This “tweeter” was actually a wideband push-pull planar magnetic speaker that covered the human vocal range and beyond. It used a very thin membrane of plastic with conductive traces, with the traces laid on the membrane like pinstriping on a car. The membrane, which functioned as the speaker’s diaphragm, was placed between magnets of different polarities. When an electrical signal was fed to the diaphragm, it was alternately attracted and repelled by the magnets, causing the diaphragm to move back and forth and produce sound.
This wasn’t a new concept at the time – it was generally similar to some of the Infinity and Magnepan
(Magneplanar) designs, but with some important construction differences to make it usable to over a wider frequency range, with higher output and with a line source-type of sound coverage.
Feel the quality! PS Audio's Paul McGowan and the Infinity IRS loudspeaker system.
This particular device was the brainchild of David Graebener, the engineer of the 20-foot behemoth and one of the founders of Speakerlab. He had previously worked with Bob Carver in developing Carver’s Amazing Loudspeaker, which incorporated a rather similar concept that he wanted to further improve. The Boeing project served to fund that development and the custom-made pneumatic tensioning and assembly jigs that were required to build the huge device.

TASK GOAL: Continue the passage about the planar magnetic speaker, starting after its last sentence.

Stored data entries
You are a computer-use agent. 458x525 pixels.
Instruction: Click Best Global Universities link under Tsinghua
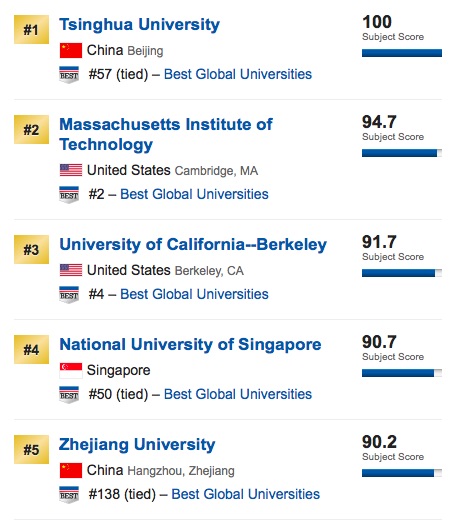point(238,74)
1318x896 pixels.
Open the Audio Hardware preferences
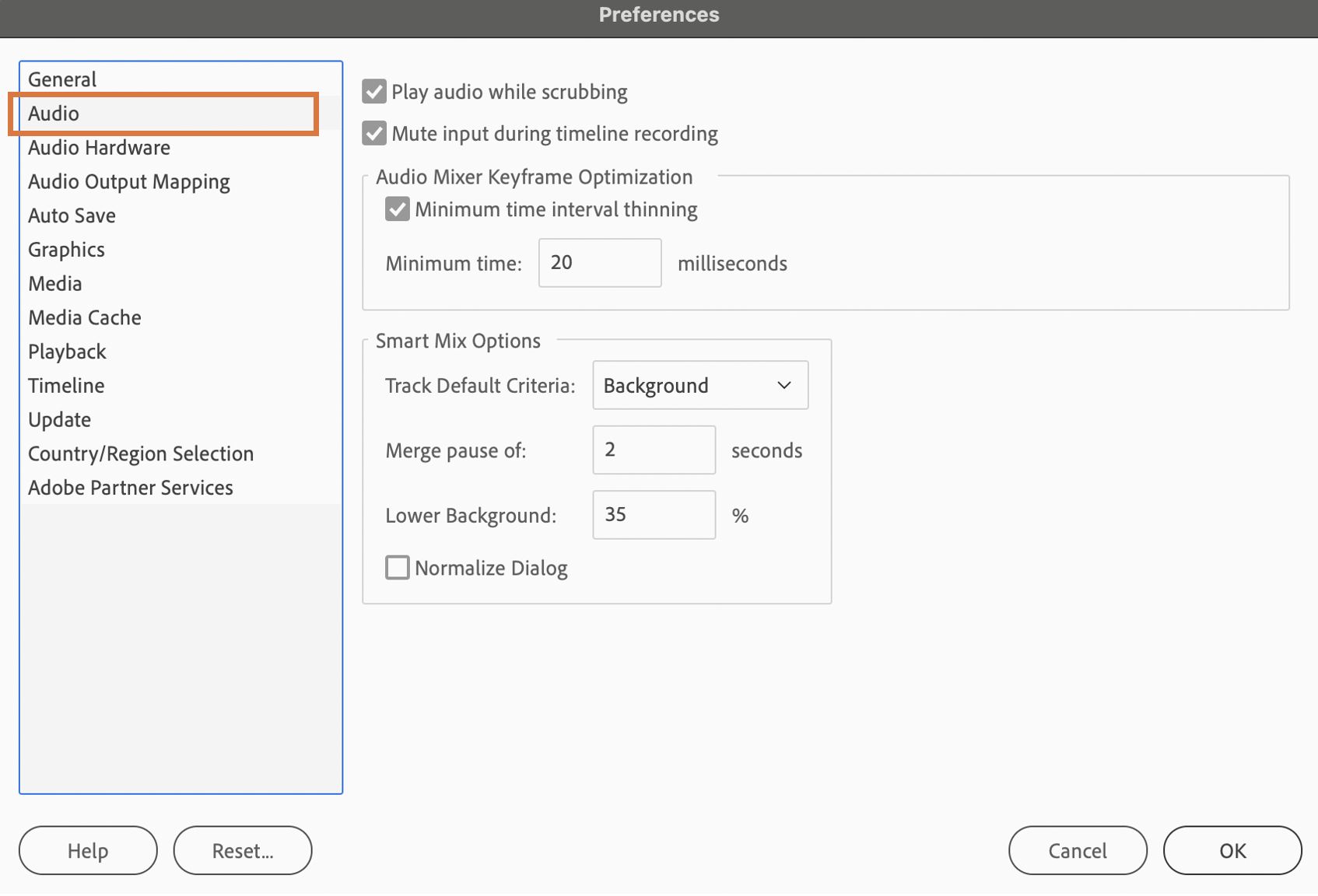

EXPECTED ANSWER:
These jigs were cleverly made in three separate pieces that could be lined up to make the giant Boeing unit, or separated into three pieces to make individual units up to six feet in length, which Speakerlab had actually used to make a short-lived product named the Auricle. However, during this time Speakerlab had been downsizing from being a manufacturer into becoming a retail shop, and couldn’t support the further development of this product and keep David on as a full-time engineer. David later went on to co-found speaker company Bohlender Graebener (BG) and do work with Harman, Eastech, Wisdom Audio
and American Technology Corporation and, in the process, becoming one of the foremost experts in planar magnetic speaker technology.
My part in this story is that one of the men shown in the magazine article and on the other side of the camera from that giant tweeter on the Speaker Builder
cover was my father, Richard “Skip” Brunhaver, who owned Speakerlab for many years and was a physics major, navy pilot, and polymath. I was just 13 years old at the time of the 20-foot tweeter project, but growing up with a family audio business since age five has led me to a lifelong pursuit of loudspeaker design and a love of music.
To further close the loop, one of the main customers of the smaller, later production versions of this driver technology (both the Carver and Bohlender Graebener versions) was Genesis Loudspeakers, founded by Paul McGowan of PS Audio and Arnie Nudell of Infinity. Genesis implemented the driver in some ultra-high-end designs including the Genesis 1, II.5 and others.
The Genesis II.5 loudspeaker.
I worked as an engineer at Bohlender Graebener starting at the age of 26, for five years from 2005 – 2010. Although the company had developed newer, lighter and more efficient versions, through the use of photo-etched diaphragms and rare earth magnets, BG was also still using the same assembly jigs that my father and David had developed for Speakerlab that had been used to build the 20-foot tweeter. The assembly jigs had continued to be used to produce those older line source models until 2013, when the company was acquired by Christie Digital in order to use the technology as the underpinnings of their cinema speaker line.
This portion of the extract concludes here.